• _Data listing_:
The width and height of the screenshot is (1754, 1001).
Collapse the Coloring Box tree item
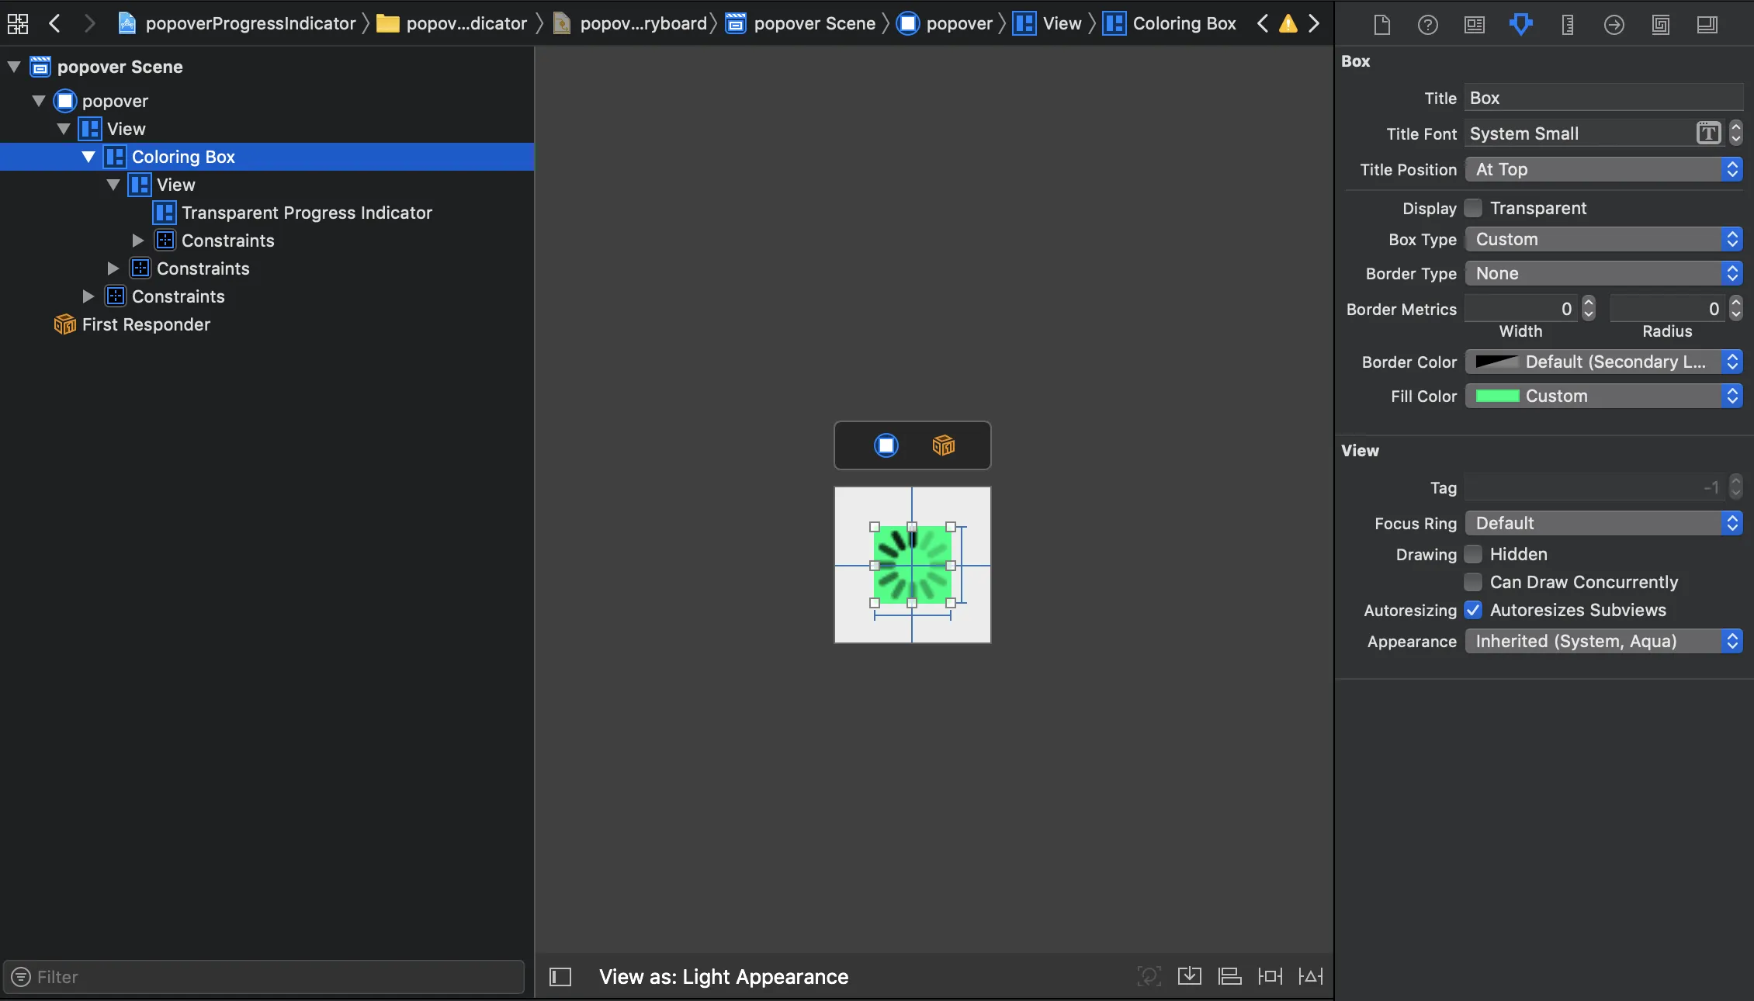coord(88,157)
==
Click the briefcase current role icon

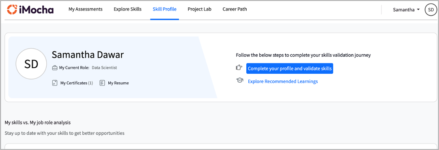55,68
--
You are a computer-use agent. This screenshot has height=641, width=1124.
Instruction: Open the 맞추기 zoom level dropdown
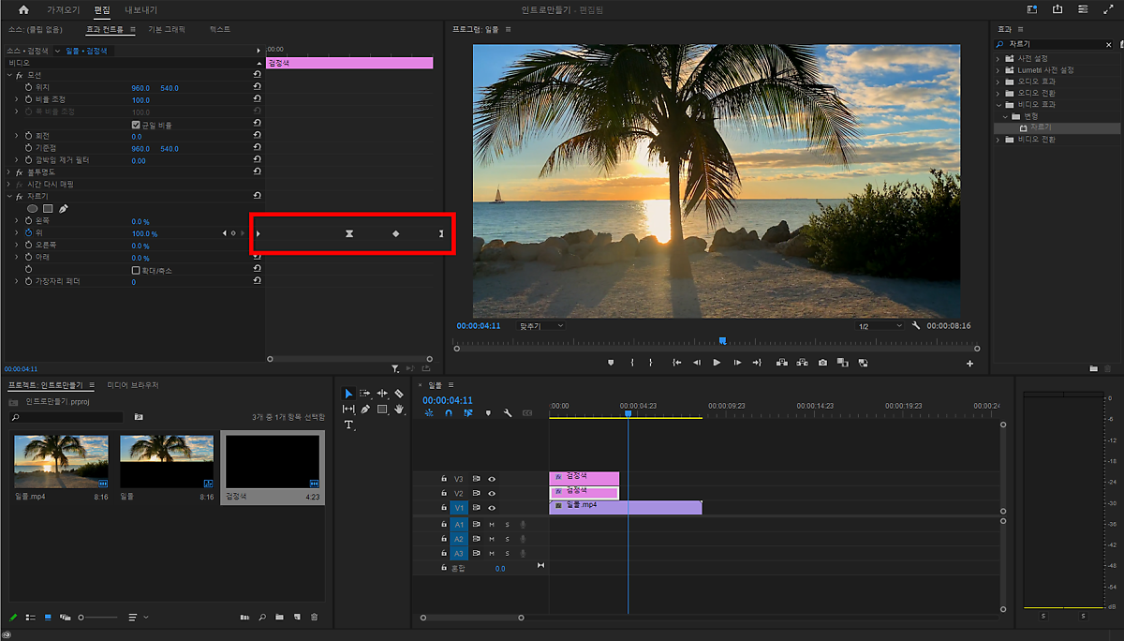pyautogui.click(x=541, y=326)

• _Problem to solve_:
Write out, word for word, the lines beginning with the one that contains "The width and" and running through the one that contains "coord(88,157)", both included. Leave the pictures out.

• _Answer_:
The width and height of the screenshot is (1754, 1001).
Collapse the Coloring Box tree item
coord(88,157)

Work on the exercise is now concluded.